7 Replies Latest reply on Aug 8, 2017 1:20 AM by Kelly Stirman

    Tableau-Elasticsearch WDC Performance Issues

    k v

      Hey guys,

       

      I'm a fairly new Tableau user (most of our current analysts use it, but as a developer it's fairly new territory for me), but I've run into some issues that I was hoping someone had the answers to.  Currently we have massive datasets sitting in file format on various layers of our application and I'm trying to get that connected to Tableau for Visualizations.  I've also created a custom Elasticsearch-Tableau WDC which seems to work pretty well for datasets less than 10K records, but anything over that takes an abhorrently long time to process.  Is there a size limitation for data extracts using the WDC?

       

      1.) What is the maximum amount of records that a WDC supports?  Say for example I had a datastore (ES) with an Index/Type with about 10 million records of 20 fields per record.  Is this a number that's way out of the league of the Tableau WDC's scope for creating a TDE?

       

      2.) Using Elasticsearch and the Scroll API's, I'm able to get fairly responsive rest calls for batched requests of around 5000 - 10000 records per call, but when I debug through my custom Tableau WDC using the Simulator (which is very helpful, thanks btw), it seems like the rest calls return fairly quckly, but after I do the tableau.datacallback it takes about 20-30seconds before another rest call is made (and this gets progressively longer as more queries are sent out).  Is this the expected behavior?

       

      Does anyone have tips as to what the best approach would be to visualize such a large dataset (preferably from Elasticsearch); I'm willing to make concessions and use other data stores, but would like to keep that as for a last resort type situation.

       

      ---Additionally, any chance we see a native Tableau Connector for Elasticsearch anytime soon?  Would be nice to be able to do a live connection to Elasticsearch and have Tableau execute ES Queries to return data back.  (couldn't find any sources stating if this was going to be done anytime soon, or if it's in the works?)

       

      Thanks!

       

      -Using Tableau 9.3 (wdc 1.1.1)

      -Using Elasticsearch 2.2.x+

      -Dataset consists of millions of records (< 10 million), 20 columns across.

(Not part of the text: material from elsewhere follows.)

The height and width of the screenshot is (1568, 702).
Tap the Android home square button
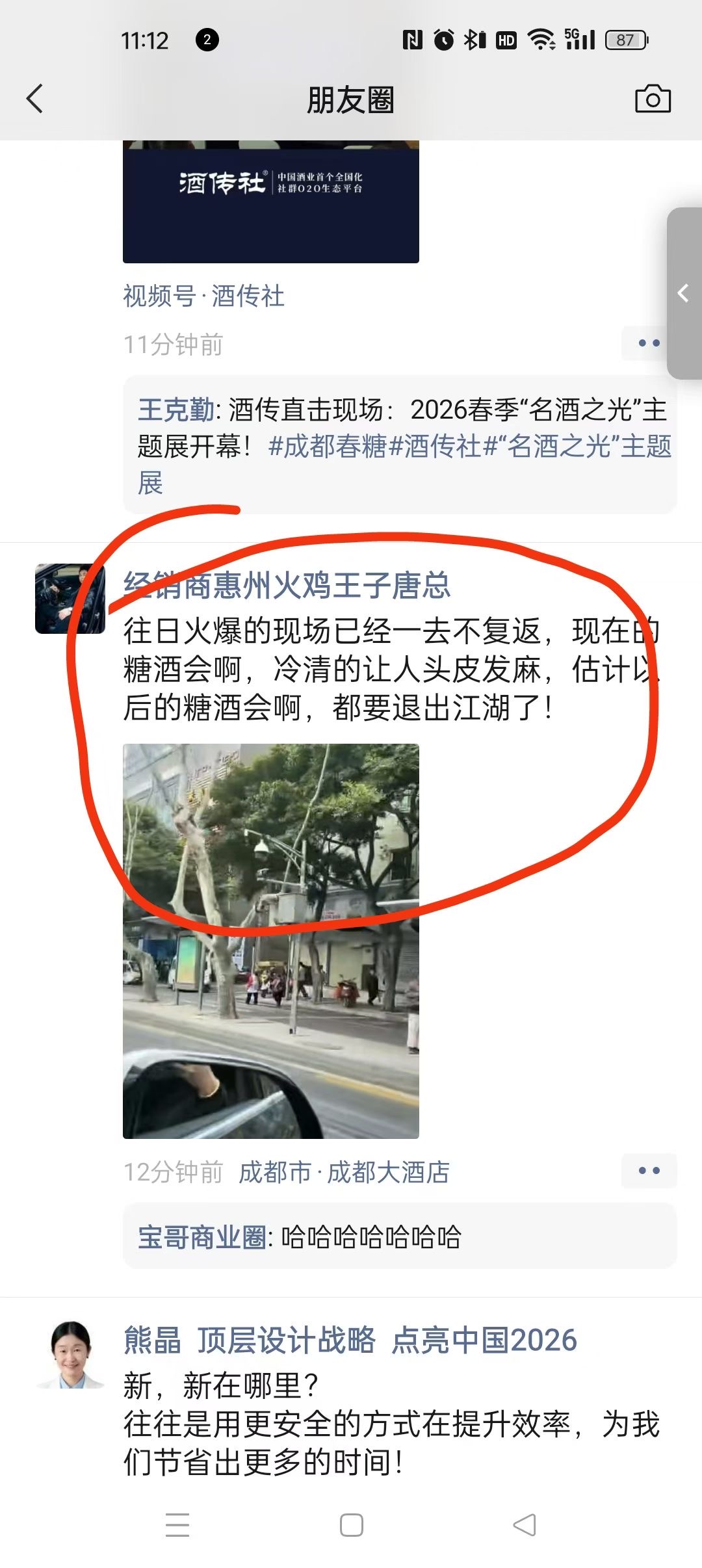coord(352,1525)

        • 1. Re: Tableau-Elasticsearch WDC Performance Issues
          Jeff D

          The web connector isn't really meant for large datasets.  Web connectors provide great flexibility, not necessarily great scalability.

           

          The data retrieved from a web connector is used to build an extract.  Extracts can be quite large, so that won't be a limitation for you.

           

          However, 20-30 seconds between callbacks doesn't seem right.

           

          Here's an experiment to try: write a javascript function that invokes your callback in a loop until it completes.  How long would it take to retrieve the 10 million rows?  Taking Tableau out of the picture, this will give you a sense of the lower bound on performance.

           

          The Ideas forum is a good place to make requests.  Here's a page for an Elasticsearch connector: https://community.tableau.com/ideas/3776

          • 2. Re: Tableau-Elasticsearch WDC Performance Issues
            k v

            Thanks for the prompt Reply Jeff.  Your suggestion of doing a rest call to ES to find out the base time it takes to get all records back was the first thing I did.  Here is an output of the Start and End times (with some other metrics I used for debugging).

             

            Starting Call to ES At: 1:57:46AM

            Total Records to be queried: 1314606

            Start Index: 0

            End Index: 1314606

            Batch Size Per Request: 5000

             

            Finished Processing All Records: 1:58:13AM

            Total Records Processed: 1314606

            Total Requests Made: 263

             

            I just did this quickly with a 1.3 million row dataset and I aggregate the "data.hits.hits" field of the ES return object into an array and then print out the Array length when all the data has been retrieved.

             

            As you can see it comes back with this request in a fairly decent amount of time (albeit its not doing any processing of the data, but rather just getting the results and then continuing on to the next call.  (I'm using the scroll api from ES to get these results and it's been fairly consistent).  I know this isn't a 10million row dataset (as I don't have one locally in my dev environment), but this shows that the calls to ES are not the bottleneck and something is happening between getting the data back from ES and making the Tableau.dataCallBack() method.

             

            I will post my connector code here in a second (along with the simulator).  I must be doing something incorrectly if you're telling me that the Tableau.datacallback method shouldn't be a bottleneck.

             

            Oh and I should mention, I am testing this using the Simulator (with the SDK), so it's trying to print out all the results in HTML to the screen, so that might be the other issue, but I don't have a Tableau instance on my local machine to be able to test the WDC locally.  (my trial license expired a couple days ago).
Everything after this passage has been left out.